8 En définitive, les tâches que se donne la sociologie de la culture sont difficiles : retracer la trajectoire d’une notion, en repérer les canaux de diffusion et décrire les ressorts par lesquels elle s’autonomise dans le paysage culturel sont autant d’opérations qu’il n’est pas toujours possible d’accomplir de manière exhaustive. La prudence de la méthode adoptée par S. Lemerle consistant dans des « coups de sonde » (p. 169) laisse en suspens certaines caractérisations quantitatives, mais cela est assumé. Pourtant, on aurait aimé plus de détails à propos des usages des théories de P. D. MacLean dans les publications relatives à l’intervention psychosociale.
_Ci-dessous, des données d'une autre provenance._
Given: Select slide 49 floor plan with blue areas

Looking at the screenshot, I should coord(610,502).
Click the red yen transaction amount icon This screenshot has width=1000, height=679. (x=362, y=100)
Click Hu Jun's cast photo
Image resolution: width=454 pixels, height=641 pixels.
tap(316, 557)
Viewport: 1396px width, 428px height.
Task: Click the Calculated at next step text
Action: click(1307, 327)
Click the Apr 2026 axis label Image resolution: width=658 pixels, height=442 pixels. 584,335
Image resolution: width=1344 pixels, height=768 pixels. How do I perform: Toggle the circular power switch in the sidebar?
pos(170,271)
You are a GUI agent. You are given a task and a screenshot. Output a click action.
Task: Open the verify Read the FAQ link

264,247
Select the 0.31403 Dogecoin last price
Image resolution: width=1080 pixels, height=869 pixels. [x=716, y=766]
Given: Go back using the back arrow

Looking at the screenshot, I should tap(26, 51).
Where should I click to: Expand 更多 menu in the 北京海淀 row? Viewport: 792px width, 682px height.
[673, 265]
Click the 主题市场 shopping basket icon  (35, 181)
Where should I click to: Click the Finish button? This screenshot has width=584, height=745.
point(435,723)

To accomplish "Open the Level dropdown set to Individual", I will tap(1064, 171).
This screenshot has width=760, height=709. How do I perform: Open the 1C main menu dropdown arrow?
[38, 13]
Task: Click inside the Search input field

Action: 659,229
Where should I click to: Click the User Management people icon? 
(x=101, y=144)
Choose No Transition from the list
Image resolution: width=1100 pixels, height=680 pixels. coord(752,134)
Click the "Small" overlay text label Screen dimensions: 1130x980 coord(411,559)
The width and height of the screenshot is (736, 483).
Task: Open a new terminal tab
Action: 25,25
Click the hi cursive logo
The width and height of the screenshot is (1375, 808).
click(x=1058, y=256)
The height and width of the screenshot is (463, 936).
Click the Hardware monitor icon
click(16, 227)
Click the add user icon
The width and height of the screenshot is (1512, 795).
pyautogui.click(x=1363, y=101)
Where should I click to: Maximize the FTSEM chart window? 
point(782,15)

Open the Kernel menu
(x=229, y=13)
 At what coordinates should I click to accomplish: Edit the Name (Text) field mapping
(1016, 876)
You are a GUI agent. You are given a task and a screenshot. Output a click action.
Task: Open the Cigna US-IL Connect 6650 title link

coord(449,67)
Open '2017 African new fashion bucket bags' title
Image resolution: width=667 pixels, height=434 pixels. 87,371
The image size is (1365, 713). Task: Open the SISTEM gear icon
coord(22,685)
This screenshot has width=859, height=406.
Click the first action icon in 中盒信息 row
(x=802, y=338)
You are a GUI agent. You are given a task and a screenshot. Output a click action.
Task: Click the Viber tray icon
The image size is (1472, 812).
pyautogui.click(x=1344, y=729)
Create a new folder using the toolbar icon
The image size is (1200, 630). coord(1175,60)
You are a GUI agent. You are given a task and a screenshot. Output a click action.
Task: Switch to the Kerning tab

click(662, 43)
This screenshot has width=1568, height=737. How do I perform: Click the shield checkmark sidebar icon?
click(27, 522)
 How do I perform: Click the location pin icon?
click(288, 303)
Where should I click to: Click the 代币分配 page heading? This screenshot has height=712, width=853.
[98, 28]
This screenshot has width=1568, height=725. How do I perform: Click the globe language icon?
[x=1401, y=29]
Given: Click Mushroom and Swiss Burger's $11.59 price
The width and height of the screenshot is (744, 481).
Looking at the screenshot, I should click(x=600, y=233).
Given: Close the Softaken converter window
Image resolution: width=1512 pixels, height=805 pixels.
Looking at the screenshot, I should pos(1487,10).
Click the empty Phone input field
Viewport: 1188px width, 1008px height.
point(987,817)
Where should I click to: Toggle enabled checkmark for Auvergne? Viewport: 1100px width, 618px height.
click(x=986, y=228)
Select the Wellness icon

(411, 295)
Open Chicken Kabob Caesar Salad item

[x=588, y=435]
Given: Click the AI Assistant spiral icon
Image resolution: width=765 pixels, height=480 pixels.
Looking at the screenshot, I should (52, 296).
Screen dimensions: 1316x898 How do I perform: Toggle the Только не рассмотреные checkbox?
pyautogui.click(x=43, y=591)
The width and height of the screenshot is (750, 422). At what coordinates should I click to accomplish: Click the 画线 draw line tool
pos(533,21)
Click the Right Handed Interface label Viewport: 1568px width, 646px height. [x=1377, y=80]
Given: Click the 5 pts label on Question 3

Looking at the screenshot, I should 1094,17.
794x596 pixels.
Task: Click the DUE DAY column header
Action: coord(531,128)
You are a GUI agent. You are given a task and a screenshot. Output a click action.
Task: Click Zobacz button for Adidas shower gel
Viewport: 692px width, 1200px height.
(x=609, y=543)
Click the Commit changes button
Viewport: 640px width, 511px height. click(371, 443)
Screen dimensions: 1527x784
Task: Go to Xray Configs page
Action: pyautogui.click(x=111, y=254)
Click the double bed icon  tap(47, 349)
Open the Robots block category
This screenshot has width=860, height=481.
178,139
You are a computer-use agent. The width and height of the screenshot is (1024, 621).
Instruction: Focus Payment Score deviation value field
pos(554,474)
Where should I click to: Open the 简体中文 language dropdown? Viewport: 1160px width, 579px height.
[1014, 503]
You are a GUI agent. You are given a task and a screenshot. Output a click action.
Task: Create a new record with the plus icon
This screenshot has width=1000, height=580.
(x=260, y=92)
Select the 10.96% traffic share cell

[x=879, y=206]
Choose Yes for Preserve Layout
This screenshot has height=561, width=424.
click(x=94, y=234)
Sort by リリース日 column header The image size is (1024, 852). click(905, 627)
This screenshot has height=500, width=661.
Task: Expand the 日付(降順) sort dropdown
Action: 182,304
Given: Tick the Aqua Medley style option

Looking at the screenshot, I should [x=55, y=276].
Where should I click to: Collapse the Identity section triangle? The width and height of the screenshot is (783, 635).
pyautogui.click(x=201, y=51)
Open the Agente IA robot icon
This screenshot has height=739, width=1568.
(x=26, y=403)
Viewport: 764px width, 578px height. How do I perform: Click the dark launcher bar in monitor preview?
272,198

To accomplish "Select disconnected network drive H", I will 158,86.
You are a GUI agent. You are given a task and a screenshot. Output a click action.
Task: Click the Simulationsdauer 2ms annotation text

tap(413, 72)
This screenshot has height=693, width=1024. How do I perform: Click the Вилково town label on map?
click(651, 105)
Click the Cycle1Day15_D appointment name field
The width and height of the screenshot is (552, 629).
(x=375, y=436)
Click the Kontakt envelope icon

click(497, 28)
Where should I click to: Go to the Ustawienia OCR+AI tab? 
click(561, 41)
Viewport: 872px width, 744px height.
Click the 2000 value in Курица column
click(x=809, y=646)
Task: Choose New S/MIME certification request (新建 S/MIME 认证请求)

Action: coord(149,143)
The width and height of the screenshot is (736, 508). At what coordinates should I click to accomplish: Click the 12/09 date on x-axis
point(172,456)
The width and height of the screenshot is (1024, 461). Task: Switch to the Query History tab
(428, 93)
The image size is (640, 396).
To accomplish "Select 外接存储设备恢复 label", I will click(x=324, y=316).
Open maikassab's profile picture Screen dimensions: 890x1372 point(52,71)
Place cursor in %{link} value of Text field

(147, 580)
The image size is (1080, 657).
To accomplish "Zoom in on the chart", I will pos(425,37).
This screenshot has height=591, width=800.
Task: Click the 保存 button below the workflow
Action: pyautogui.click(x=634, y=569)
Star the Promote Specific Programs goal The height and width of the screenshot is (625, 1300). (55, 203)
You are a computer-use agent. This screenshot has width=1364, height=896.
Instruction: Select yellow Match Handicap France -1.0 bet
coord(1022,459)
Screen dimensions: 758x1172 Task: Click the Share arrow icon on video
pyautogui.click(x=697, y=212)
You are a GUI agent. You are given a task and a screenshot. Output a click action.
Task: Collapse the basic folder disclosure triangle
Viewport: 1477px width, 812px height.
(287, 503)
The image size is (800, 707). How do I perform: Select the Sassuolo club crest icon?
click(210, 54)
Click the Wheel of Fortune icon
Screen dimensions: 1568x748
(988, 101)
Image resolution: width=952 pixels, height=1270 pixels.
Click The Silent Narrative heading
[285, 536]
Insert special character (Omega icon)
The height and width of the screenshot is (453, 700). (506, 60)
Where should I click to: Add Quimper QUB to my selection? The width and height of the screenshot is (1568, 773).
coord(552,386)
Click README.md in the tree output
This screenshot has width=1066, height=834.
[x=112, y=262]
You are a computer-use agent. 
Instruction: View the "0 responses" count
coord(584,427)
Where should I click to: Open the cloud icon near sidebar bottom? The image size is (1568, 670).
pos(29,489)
Certes, S. Lemerle déclare que « l’établissement d’une cartographie fidèle de la riche trajectoire du cerveau reptilien au sein des productions culturelles et médiatiques depuis cinquante ans exigerait un travail qui dépasserait les limites de ce livre » (p. 169). Cependant, au vu de leur importance, il aurait été utile d’avoir un aperçu, ne serait-ce qu’idéal-typique, du contenu des productions du secteur du développement personnel et des magazines de psychologie, à l’aune de ce que l’auteur a fait pour A. Koestler, H. Laborit ou C. Sagan au troisième chapitre. Mais cela n’est après tout qu’une critique mineure, puisque S. Lemerle a sans doute atteint son objectif, qui est de nous livrer un panorama convaincant, rigoureux et complet de la trajectoire du cerveau reptilien en France, en nous mettant en garde contre les usages rhétoriques de cette erreur scientifique aussi obsolète que durable.